◆ Selected text
## Begin

What is 5G technology and how dangerous can it be? Read our blog to know more about the safety and health concerns associated with 5G technology

Where we tell you about the latest 5G technology and the several safety concerns surrounding it

Mar 03, 2020    By Team YoungWonks *

What is 5G technology? How useful or dangerous is it? At a time when we are fully dependent on our mobile phones, it is only important that we stay in the loop about the latest mobile phone technology. This blog then tells you all you need to know about the latest generation. 

 

First let us take a look at the meaning of the term mobile technology.

 

What is Mobile Technology?

## End

◆ Recorded data

## Begin

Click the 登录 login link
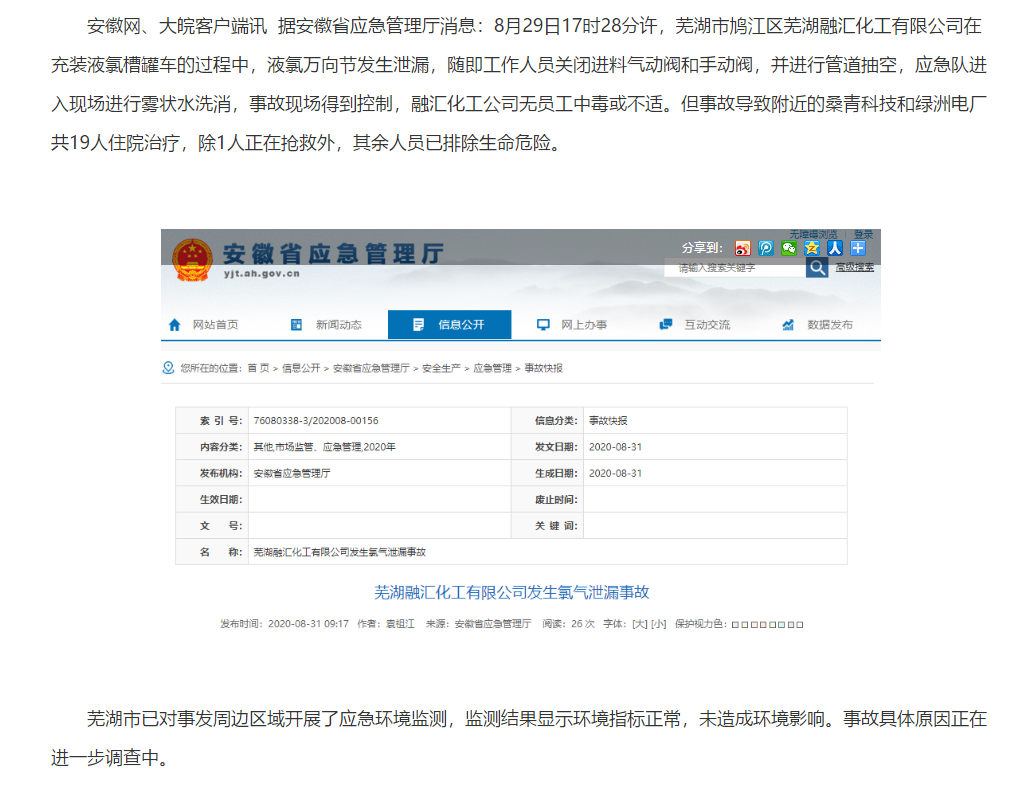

## End

◆ To do
1) Who is credited as the author of the 5G blog post?
2) Write the next part of the 5G blog post, picking up right after its last line.
The material isn't needed for the tasks.

◆ Task-by-task results
1) Team YoungWonks

2)
Mobile technology refers to the technology used on a mobile phone; in other words, it is the technology that makes cellular communication possible. The rawest form of this technology has been the mobile code-division multiple access (CDMA) technology. It is a kind of platform that works through transmitters that can send data at the same time on a single channel; this technology has evolved rather quickly over the years. Since the 2000s, the mobile device has seen many avatars: it has gone from being not much more than a simple two-way pager to being a mobile phone, GPS navigation device, an embedded web browser and instant messaging client, and a handheld gaming console. Experts say that the future of computer technology lies in mobile computing with wireless networking. Today, mobile computing through tablets are also commonplace.

The different mobile phone generations widely deployed so far have been 0G, 1G, 2G, 3G and 4G. If you wish to read more about these mobile phone technologies, you can read our blog here: https://www.youngwonks.com/blog/Mobile-Phone-Technologies-Over-The-Years 

 

What is 5G technology?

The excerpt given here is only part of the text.